The Hollywood Reporter announced that Aaron Sorkin is in negotiations with Sony to write the adaptation of Lewis' latest best-seller based in the financial world, Flash Boys. As we reported back in April, Flash Boys tells the true story of Wall Street insiders who noticed that high frequency trading was being used to gain an unfair advantage, and just what they eventually did to combat this strategy. While there's no director attached to the project yet, Sorkin will also be reunited with Academy Award-winning producer Scott Rudin on this project.
If Aaron Sorkin completely commits to this project, then it's going to be something worth paying attention to. The man has a habit of picking up movies that sound as interesting as the paper they're printed on, and turning them into something that has at least a handful of quotable lines. Between Flash Boys and his stilluntitled Steve Jobs project with Danny Boyle, Sorkin is going to be a busy man. A busy man who just might have a very golden couple of years ahead of him. Seeing as there's no director attached to Flash Boys just yet, it'd be nice to see Bennett Miller or David Fincher snag this film at the last minute, which would make the promise of this project's quality even sweeter.

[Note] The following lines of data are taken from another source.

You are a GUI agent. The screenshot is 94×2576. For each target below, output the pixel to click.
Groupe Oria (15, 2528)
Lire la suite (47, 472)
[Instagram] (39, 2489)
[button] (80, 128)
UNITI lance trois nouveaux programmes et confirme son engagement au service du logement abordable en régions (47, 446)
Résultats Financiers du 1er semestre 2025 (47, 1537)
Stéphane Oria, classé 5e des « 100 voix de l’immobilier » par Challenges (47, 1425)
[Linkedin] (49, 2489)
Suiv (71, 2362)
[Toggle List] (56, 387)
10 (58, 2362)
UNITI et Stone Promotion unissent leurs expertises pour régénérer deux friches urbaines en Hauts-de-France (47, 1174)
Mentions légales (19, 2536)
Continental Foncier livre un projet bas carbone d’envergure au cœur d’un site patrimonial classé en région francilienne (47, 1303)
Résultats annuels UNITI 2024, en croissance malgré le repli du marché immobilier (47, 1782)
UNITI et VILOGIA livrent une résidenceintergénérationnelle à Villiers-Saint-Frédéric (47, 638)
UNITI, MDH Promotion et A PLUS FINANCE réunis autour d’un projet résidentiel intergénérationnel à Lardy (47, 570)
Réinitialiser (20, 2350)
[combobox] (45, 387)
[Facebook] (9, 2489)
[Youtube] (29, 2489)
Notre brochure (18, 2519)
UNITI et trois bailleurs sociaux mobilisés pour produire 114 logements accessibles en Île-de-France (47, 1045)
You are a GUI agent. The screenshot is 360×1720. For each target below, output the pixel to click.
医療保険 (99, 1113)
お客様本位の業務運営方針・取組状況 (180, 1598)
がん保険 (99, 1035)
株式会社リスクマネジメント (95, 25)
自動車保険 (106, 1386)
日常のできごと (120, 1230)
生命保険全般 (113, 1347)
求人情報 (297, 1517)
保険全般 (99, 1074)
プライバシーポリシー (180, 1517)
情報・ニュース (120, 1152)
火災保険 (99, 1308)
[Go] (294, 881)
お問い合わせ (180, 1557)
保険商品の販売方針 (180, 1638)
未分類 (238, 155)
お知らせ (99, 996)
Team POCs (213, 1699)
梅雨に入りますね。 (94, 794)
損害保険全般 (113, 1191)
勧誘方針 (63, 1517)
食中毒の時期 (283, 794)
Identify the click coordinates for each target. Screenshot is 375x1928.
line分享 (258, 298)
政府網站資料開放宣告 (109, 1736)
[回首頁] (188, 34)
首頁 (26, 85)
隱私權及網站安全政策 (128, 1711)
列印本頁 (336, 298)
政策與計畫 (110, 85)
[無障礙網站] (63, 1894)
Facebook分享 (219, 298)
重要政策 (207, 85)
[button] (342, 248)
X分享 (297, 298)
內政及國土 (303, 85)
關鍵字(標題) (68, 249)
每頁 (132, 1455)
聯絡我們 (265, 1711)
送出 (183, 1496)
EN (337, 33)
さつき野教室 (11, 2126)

Of course, if Aaron Sorkin is feeling lucky, he could make Flash Boys his directorial debut; much like he had planned with the John Edwards project he'd crafted around the biography The Politician. While that is a shakier prospect in and of itself, the man is talented enough and experienced enough with quality directors that he just might be able to acquit himself in the director's chair. For my money, I'd rather see him direct an episode of The Newsroom first before going on to any feature film work, but that's just my opinion. Whichever course is taken in the next stages of development, you can be assured that Flash Boys is going to have a lot of eyes watching it from this point on.